**WORK ORDER:** Without any images, write the data out exactly as it appears.

::::::

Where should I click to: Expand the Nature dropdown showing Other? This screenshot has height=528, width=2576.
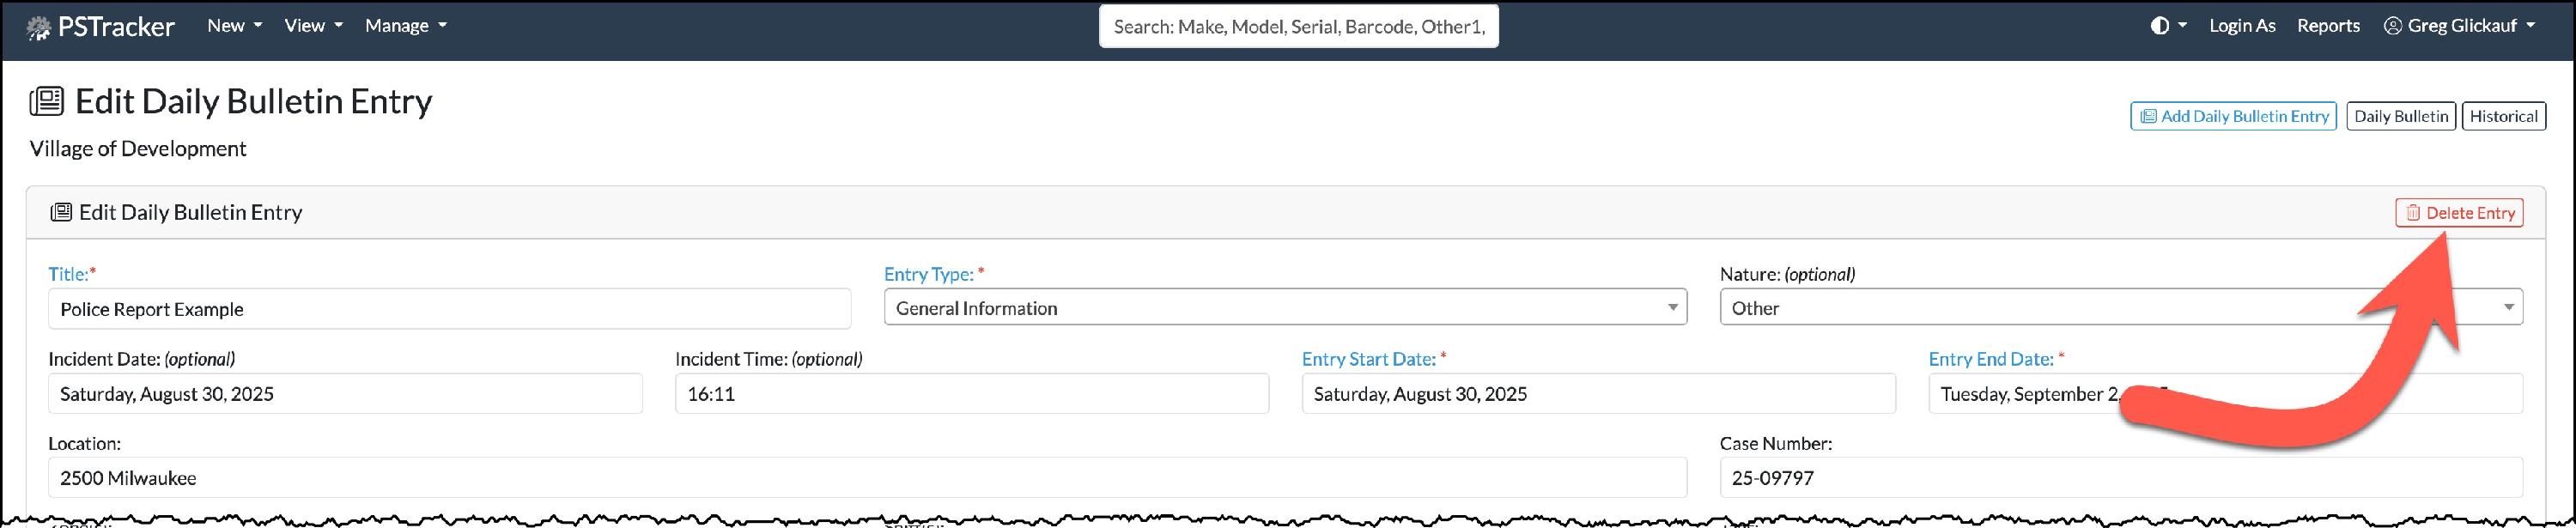pyautogui.click(x=2121, y=307)
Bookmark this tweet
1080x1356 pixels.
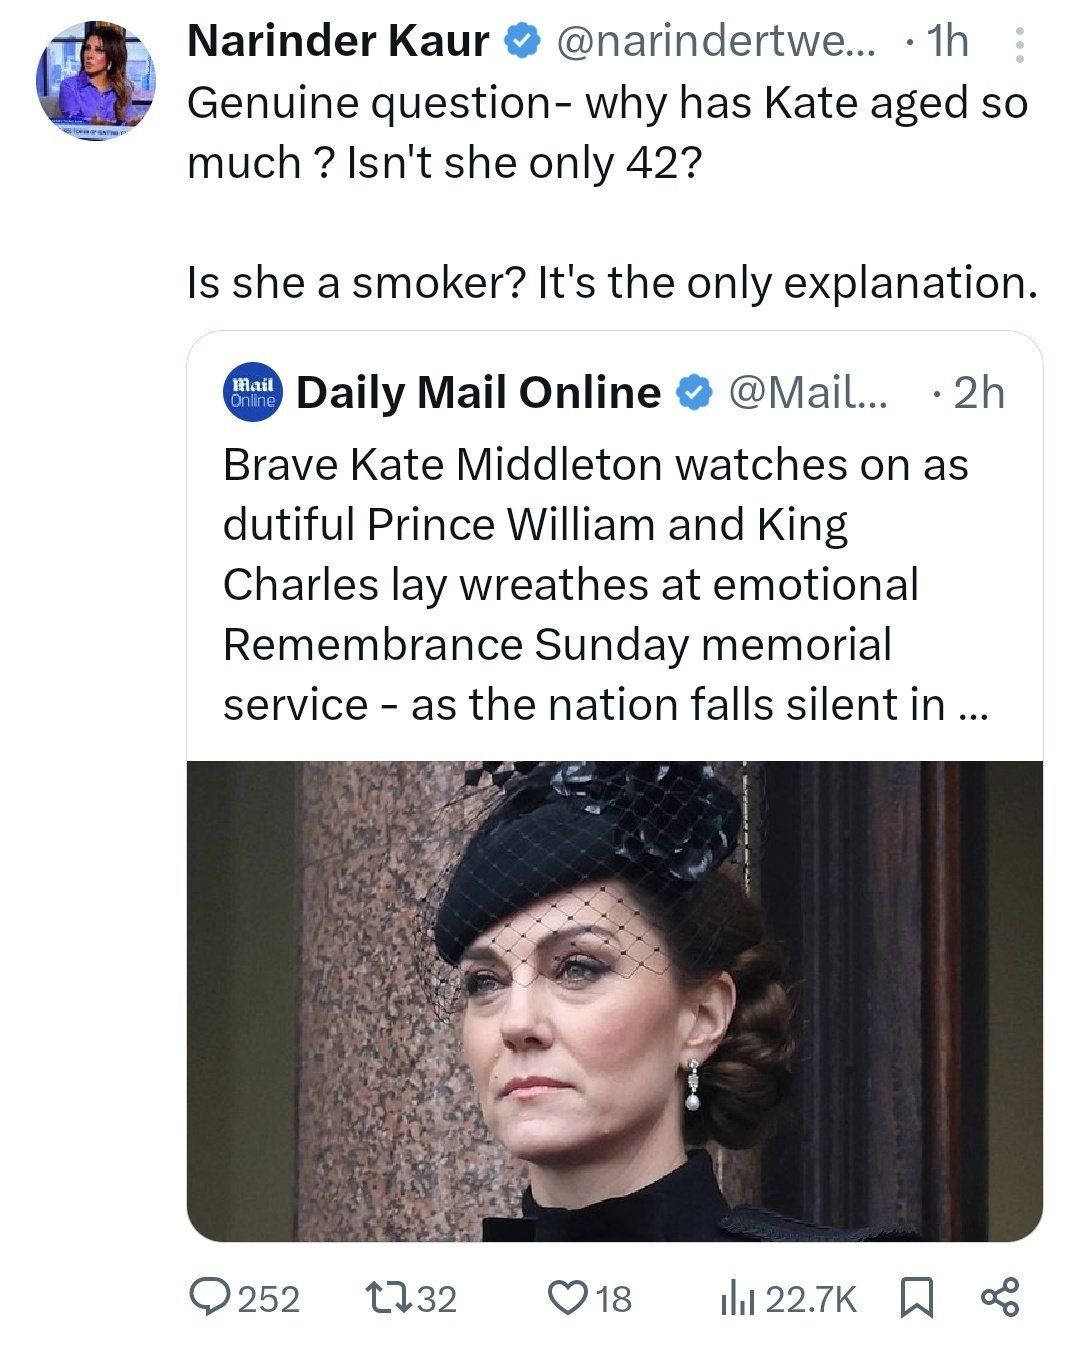(916, 1298)

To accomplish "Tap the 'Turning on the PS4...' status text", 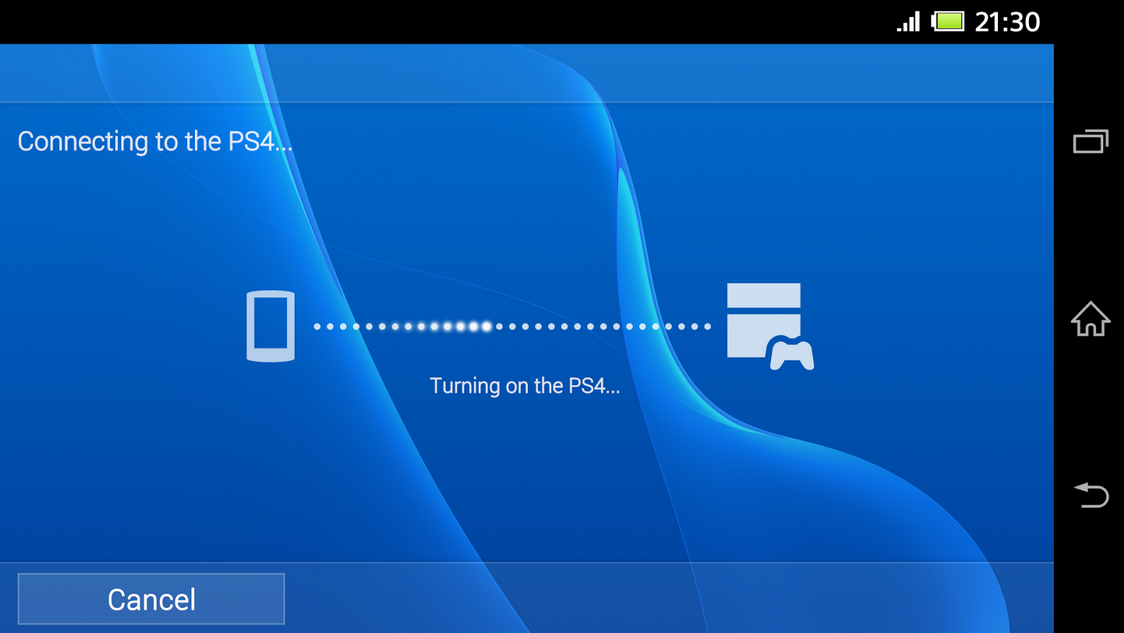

::::::

**FINAL ANSWER:**
Where should I click to: Expand the Nature dropdown showing Other? This screenshot has height=528, width=2576.
pyautogui.click(x=2121, y=307)
Bookmark this tweet
1080x1356 pixels.
(916, 1298)

To accomplish "Tap the 'Turning on the PS4...' status text", 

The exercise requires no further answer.